*** Block opens ***
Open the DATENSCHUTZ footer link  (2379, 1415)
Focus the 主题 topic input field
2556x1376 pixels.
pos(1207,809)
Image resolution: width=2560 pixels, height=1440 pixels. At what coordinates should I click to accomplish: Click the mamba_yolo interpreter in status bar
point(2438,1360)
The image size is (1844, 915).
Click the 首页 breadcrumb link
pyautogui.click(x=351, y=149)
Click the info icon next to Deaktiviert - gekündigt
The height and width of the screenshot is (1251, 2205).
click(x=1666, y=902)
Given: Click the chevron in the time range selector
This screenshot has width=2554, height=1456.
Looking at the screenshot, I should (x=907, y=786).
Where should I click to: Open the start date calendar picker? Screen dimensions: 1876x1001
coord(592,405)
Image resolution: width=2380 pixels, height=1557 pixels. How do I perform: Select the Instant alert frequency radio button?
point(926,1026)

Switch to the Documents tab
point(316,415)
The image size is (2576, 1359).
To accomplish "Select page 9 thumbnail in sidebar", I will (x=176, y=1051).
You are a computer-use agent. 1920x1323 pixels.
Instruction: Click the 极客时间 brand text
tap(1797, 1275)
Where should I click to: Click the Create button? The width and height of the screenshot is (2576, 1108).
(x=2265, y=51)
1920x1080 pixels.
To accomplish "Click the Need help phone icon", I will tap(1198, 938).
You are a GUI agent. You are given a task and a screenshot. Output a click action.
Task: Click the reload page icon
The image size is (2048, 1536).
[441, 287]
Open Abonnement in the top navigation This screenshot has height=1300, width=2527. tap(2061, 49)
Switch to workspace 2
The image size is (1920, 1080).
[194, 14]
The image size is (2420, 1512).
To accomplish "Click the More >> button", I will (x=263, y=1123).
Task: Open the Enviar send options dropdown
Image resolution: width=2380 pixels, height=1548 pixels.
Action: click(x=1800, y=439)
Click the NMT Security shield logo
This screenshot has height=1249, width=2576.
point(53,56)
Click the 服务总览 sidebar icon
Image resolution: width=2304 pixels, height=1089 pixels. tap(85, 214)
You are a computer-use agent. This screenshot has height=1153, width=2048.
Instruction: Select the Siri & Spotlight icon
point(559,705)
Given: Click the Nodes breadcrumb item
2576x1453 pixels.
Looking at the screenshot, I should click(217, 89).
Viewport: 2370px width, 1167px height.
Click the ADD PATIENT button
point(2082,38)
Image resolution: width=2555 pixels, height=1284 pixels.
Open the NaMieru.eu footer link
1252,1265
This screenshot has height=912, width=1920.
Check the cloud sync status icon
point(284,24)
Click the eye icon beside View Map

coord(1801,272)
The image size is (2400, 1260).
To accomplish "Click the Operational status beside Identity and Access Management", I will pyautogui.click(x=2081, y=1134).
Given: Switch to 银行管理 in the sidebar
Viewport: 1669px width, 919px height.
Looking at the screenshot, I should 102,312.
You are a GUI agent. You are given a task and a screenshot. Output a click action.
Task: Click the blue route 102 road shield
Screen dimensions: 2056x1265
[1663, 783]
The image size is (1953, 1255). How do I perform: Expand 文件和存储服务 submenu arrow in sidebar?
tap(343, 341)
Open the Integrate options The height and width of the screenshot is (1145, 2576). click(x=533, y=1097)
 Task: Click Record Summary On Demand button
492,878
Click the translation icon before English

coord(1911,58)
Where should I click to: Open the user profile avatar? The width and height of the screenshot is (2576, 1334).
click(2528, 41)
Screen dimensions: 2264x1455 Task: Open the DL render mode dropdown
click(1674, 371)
*** Block closes ***
### Work to be completed:
In the data above, tally the lines holding "computer" and answer with the figure only.

### Result:
2